In a well-practised ritual, a police line separated the small rally from counter-protesters who played music, and displayed an LGBTQ flag and a sign reading: "Refugees welcome".
Participating in the counter-demonstration was Görlitz native Liane Rabin, 51, who said people in the city felt "left behind" in the era of turbulent change after the fall of the Berlin Wall in 1989.
"We were suddenly pushed into a new form of society. The West Germans came here, they shut down the businesses, ruined them," she said.
The counter-protesters are becoming a minority in Görlitz, a picturesque city that has served as the backdrop for Hollywood movies but has now become an AfD bastion.
The party scored over 20 percent in national elections on February 23rd, achieving a near clean sweep of the constituencies of the former communist east.
In the wider Görlitz district, the AfD's national co-leader and local candidate Tino Chrupalla won 48.9 percent of the vote -- a major boost for the former eurosceptic fringe that has set its sights on one day taking the highest office in Europe's top economy.
'Fundamental change'
Waiting at a bus stop, out-of-work single father Falk Richter, 49, told AFP he thought immigration had driven the success of the AfD.
"Politicians say that the foreigners should come here: there are so many jobs here, work is available," he said.
He voiced admiration for Donald Trump and said the US president was right to put "America first".
"I'm looking for work. Why don't Germans get jobs first?"
The AfD's strong result has once more cast a spotlight on a region that lags in terms of jobs and wealth, more than 30 years after reunification with the west.
Co-leader of the far-right Alternative for Germany (AfD) party Tino Chrupalla addresses supporters during an AfD election campaign event for Saxony's regional elections in Weisswasser, Saxony. Photo: Michaela Stache / AFP
The strength of the far right in the east was "not a new phenomenon that we have suddenly noticed", said Görlitz's mayor Octavian Ursu, who is from the centre-right CDU party.
"It has been the case for a long time, for years, that the AfD has achieved higher results."
While the CDU and its CSU sister party topped the polls nationally under Germany's likely next chancellor Friedrich Merz, it was a distant second in Görlitz behind the AfD.
The margin of the far right's victory "makes it clear that people trust others more than us", said the CDU's local candidate Florian Öst.
Voters in the east "do not feel represented" by the government in Berlin and want a "fundamental change" to address their real-life concerns, Öst said.
'Positive alternatives'
That included not just fears over immigration but the issues of "social justice... infrastructure and, above all, economic strength", the conservative said.
Rail worker Frank Ruzicka said locals voted for the AfD out of frustration with the mainstream parties.
"They think the CDU has achieved nothing, the Social Democrats (SPD) have achieved nothing. Let's vote for the AfD," the 63-year-old said.

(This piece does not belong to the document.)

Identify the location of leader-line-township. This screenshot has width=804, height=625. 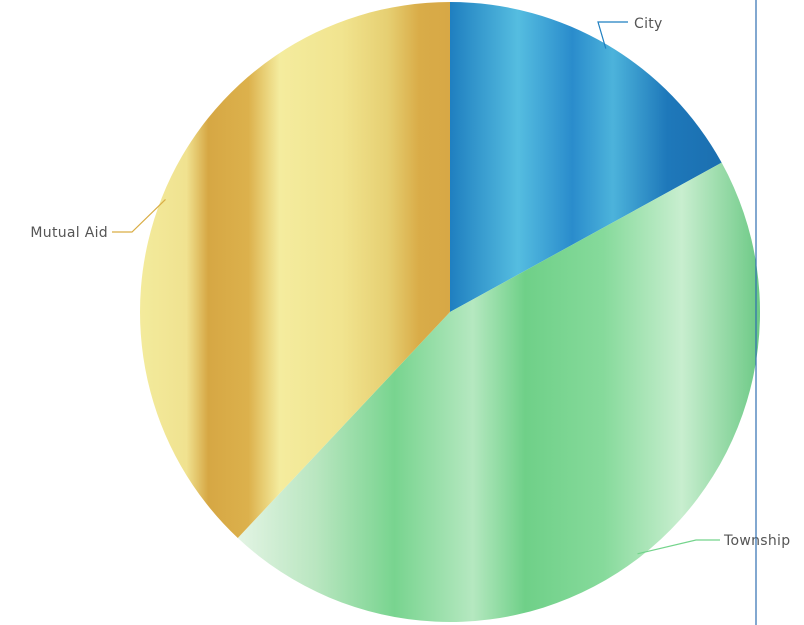
(678, 547).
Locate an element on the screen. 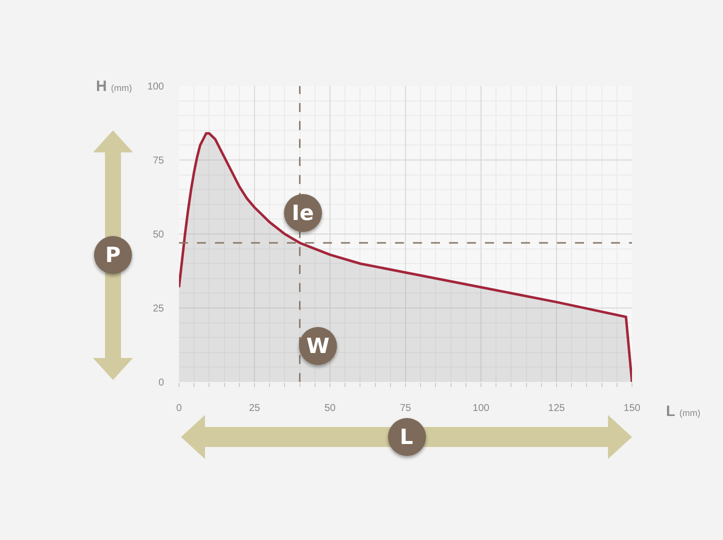 The image size is (723, 540). y-tick-label: 75 is located at coordinates (158, 161).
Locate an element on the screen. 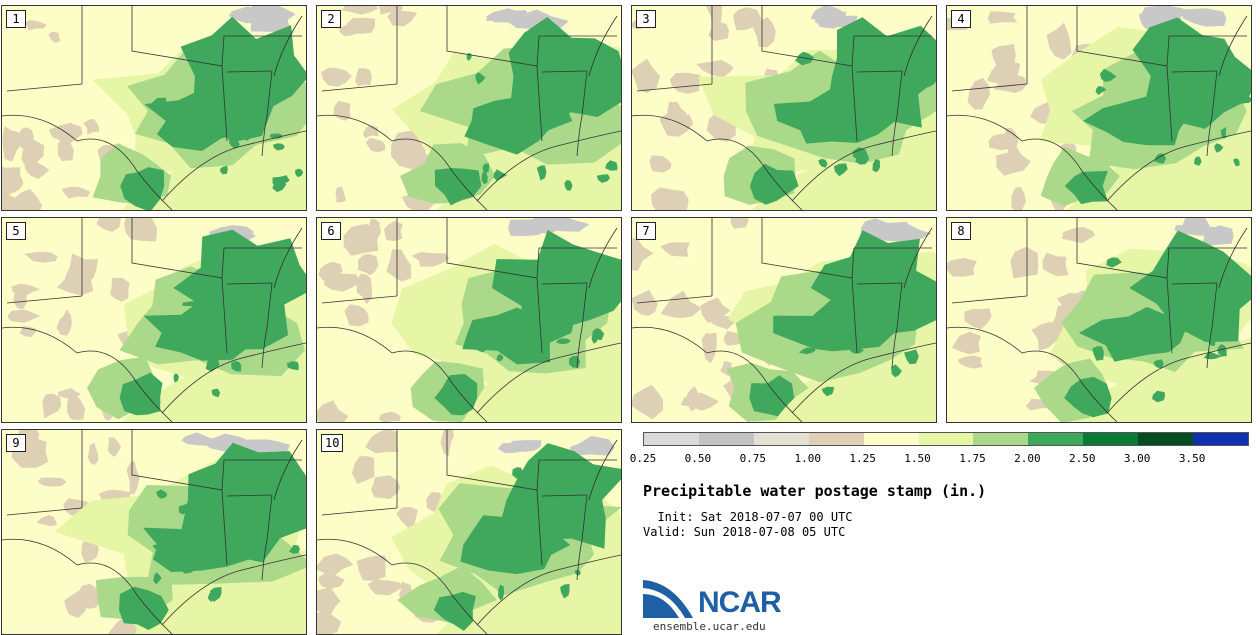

Although Ruzicka voted for Chancellor Olaf Scholz's SPD, he voiced concerns over shrinking public services, rising living costs and meagre pensions.
"Things are getting worse instead of better."
The head of the AfD's Görlitz district office, Hajo Exner, said that "voters no longer have belief. It's all just promises."
"If the other parties don't really change course," then the AfD could win over 50 percent in the 2029 elections, Exner predicted.
"The question for me is, of course, whether the country even has that much time left," he said.
Ursu argued that the far right's improved national result "has a lot to do with the mood in the west", where the AfD also improved its score.
The eastern regions, having endured massive upheaval in recent decades, were more "a kind of seismograph" for the political mood in Germany, the mayor said.
"If you do not act quickly now and try to convince people that there are positive alternatives, you will not be able to change the results."